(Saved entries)
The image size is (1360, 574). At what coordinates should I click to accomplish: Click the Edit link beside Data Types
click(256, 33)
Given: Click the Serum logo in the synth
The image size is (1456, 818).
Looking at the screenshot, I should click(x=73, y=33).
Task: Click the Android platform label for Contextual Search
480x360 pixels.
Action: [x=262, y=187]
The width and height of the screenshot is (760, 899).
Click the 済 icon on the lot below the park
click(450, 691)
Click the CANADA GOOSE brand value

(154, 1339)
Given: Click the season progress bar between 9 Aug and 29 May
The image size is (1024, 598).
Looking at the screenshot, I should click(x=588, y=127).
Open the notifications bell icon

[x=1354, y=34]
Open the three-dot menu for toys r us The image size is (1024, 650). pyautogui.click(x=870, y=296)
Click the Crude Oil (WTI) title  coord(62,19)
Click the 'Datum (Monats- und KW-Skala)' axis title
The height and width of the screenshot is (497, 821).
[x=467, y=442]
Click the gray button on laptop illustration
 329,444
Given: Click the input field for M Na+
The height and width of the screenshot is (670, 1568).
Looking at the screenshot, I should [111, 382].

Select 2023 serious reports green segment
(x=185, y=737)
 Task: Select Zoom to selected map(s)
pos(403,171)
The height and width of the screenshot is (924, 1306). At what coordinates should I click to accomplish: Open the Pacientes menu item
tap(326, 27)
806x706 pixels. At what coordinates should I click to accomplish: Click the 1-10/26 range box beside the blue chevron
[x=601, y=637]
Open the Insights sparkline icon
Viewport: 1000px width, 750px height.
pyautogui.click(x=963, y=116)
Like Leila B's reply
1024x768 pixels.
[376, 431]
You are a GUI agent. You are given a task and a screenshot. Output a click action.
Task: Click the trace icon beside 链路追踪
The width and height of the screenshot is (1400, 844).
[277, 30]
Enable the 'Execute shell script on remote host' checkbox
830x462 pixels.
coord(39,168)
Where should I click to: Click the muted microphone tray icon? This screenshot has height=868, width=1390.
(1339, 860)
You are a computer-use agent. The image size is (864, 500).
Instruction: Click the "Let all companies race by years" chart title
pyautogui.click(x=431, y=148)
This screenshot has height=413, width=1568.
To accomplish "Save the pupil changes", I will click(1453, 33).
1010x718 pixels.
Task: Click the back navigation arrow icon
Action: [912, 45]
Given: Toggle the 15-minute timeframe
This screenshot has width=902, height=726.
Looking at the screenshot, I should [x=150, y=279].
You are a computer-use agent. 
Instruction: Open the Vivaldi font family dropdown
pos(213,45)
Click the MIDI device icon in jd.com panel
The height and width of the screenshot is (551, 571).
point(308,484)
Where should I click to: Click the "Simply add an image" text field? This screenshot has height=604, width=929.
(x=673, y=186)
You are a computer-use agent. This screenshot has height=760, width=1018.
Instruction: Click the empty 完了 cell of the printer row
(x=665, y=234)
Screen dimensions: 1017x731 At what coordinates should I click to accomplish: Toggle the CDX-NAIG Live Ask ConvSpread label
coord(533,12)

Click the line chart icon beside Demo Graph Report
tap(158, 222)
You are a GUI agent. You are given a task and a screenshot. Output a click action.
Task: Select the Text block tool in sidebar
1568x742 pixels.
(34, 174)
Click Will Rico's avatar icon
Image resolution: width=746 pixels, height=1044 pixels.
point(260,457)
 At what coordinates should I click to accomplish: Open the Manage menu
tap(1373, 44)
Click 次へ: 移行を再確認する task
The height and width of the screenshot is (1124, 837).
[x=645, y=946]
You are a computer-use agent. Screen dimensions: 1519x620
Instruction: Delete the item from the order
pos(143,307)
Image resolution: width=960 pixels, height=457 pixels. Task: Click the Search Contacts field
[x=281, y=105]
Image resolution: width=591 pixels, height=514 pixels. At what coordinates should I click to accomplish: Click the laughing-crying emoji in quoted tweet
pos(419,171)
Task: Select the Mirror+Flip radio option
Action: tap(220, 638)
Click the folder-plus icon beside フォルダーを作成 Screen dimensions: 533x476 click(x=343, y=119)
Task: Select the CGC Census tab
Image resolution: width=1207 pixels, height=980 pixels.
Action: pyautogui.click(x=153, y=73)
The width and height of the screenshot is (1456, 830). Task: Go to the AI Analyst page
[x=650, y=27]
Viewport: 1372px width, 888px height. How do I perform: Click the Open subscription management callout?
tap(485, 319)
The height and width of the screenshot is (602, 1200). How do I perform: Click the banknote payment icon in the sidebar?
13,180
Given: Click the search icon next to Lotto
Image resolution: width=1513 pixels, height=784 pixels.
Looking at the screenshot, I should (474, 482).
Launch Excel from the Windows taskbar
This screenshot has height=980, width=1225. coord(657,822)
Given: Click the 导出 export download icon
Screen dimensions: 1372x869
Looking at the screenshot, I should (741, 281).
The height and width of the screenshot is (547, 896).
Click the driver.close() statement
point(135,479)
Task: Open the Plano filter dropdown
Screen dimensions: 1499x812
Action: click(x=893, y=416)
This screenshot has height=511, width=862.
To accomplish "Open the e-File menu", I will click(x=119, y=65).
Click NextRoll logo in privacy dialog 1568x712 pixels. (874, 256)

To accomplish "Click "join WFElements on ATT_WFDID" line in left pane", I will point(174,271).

*Directions for this task:* I'd like every record written out exactly as given.

*Written solution:*
The image size is (1360, 574). At what coordinates should I click to accomplish: Click the Edit link beside Data Types
click(256, 33)
Given: Click the Serum logo in the synth
The image size is (1456, 818).
Looking at the screenshot, I should click(x=73, y=33).
Task: Click the Android platform label for Contextual Search
480x360 pixels.
Action: [x=262, y=187]
The width and height of the screenshot is (760, 899).
Click the 済 icon on the lot below the park
click(450, 691)
Click the CANADA GOOSE brand value

(154, 1339)
Given: Click the season progress bar between 9 Aug and 29 May
The image size is (1024, 598).
Looking at the screenshot, I should click(x=588, y=127).
Open the notifications bell icon

[x=1354, y=34]
Open the three-dot menu for toys r us The image size is (1024, 650). pyautogui.click(x=870, y=296)
Click the Crude Oil (WTI) title  coord(62,19)
Click the 'Datum (Monats- und KW-Skala)' axis title
The height and width of the screenshot is (497, 821).
[x=467, y=442]
Click the gray button on laptop illustration
 329,444
Given: Click the input field for M Na+
The height and width of the screenshot is (670, 1568).
Looking at the screenshot, I should [111, 382].

Select 2023 serious reports green segment
(x=185, y=737)
 Task: Select Zoom to selected map(s)
pos(403,171)
The height and width of the screenshot is (924, 1306). At what coordinates should I click to accomplish: Open the Pacientes menu item
tap(326, 27)
806x706 pixels. At what coordinates should I click to accomplish: Click the 1-10/26 range box beside the blue chevron
[x=601, y=637]
Open the Insights sparkline icon
Viewport: 1000px width, 750px height.
pyautogui.click(x=963, y=116)
Like Leila B's reply
1024x768 pixels.
[376, 431]
You are a GUI agent. You are given a task and a screenshot. Output a click action.
Task: Click the trace icon beside 链路追踪
The width and height of the screenshot is (1400, 844).
[277, 30]
Enable the 'Execute shell script on remote host' checkbox
830x462 pixels.
coord(39,168)
Where should I click to: Click the muted microphone tray icon? This screenshot has height=868, width=1390.
(1339, 860)
You are a computer-use agent. The image size is (864, 500).
Instruction: Click the "Let all companies race by years" chart title
pyautogui.click(x=431, y=148)
This screenshot has height=413, width=1568.
To accomplish "Save the pupil changes", I will click(1453, 33).
1010x718 pixels.
Task: Click the back navigation arrow icon
Action: [912, 45]
Given: Toggle the 15-minute timeframe
This screenshot has width=902, height=726.
Looking at the screenshot, I should [x=150, y=279].
You are a computer-use agent. 
Instruction: Open the Vivaldi font family dropdown
pos(213,45)
Click the MIDI device icon in jd.com panel
The height and width of the screenshot is (551, 571).
point(308,484)
Where should I click to: Click the "Simply add an image" text field? This screenshot has height=604, width=929.
(x=673, y=186)
You are a computer-use agent. This screenshot has height=760, width=1018.
Instruction: Click the empty 完了 cell of the printer row
(x=665, y=234)
Screen dimensions: 1017x731 At what coordinates should I click to accomplish: Toggle the CDX-NAIG Live Ask ConvSpread label
coord(533,12)

Click the line chart icon beside Demo Graph Report
tap(158, 222)
You are a GUI agent. You are given a task and a screenshot. Output a click action.
Task: Select the Text block tool in sidebar
1568x742 pixels.
(34, 174)
Click Will Rico's avatar icon
Image resolution: width=746 pixels, height=1044 pixels.
point(260,457)
 At what coordinates should I click to accomplish: Open the Manage menu
tap(1373, 44)
Click 次へ: 移行を再確認する task
The height and width of the screenshot is (1124, 837).
[x=645, y=946]
You are a computer-use agent. Screen dimensions: 1519x620
Instruction: Delete the item from the order
pos(143,307)
Image resolution: width=960 pixels, height=457 pixels. Task: Click the Search Contacts field
[x=281, y=105]
Image resolution: width=591 pixels, height=514 pixels. At what coordinates should I click to accomplish: Click the laughing-crying emoji in quoted tweet
pos(419,171)
Task: Select the Mirror+Flip radio option
Action: tap(220, 638)
Click the folder-plus icon beside フォルダーを作成 Screen dimensions: 533x476 click(x=343, y=119)
Task: Select the CGC Census tab
Image resolution: width=1207 pixels, height=980 pixels.
Action: pyautogui.click(x=153, y=73)
The width and height of the screenshot is (1456, 830). Task: Go to the AI Analyst page
[x=650, y=27]
Viewport: 1372px width, 888px height. How do I perform: Click the Open subscription management callout?
tap(485, 319)
The height and width of the screenshot is (602, 1200). How do I perform: Click the banknote payment icon in the sidebar?
13,180
Given: Click the search icon next to Lotto
Image resolution: width=1513 pixels, height=784 pixels.
Looking at the screenshot, I should (474, 482).
Launch Excel from the Windows taskbar
This screenshot has height=980, width=1225. coord(657,822)
Given: Click the 导出 export download icon
Screen dimensions: 1372x869
Looking at the screenshot, I should (741, 281).
The height and width of the screenshot is (547, 896).
Click the driver.close() statement
point(135,479)
Task: Open the Plano filter dropdown
Screen dimensions: 1499x812
Action: click(x=893, y=416)
This screenshot has height=511, width=862.
To accomplish "Open the e-File menu", I will click(x=119, y=65).
Click NextRoll logo in privacy dialog 1568x712 pixels. (874, 256)

To accomplish "Click "join WFElements on ATT_WFDID" line in left pane", I will point(174,271).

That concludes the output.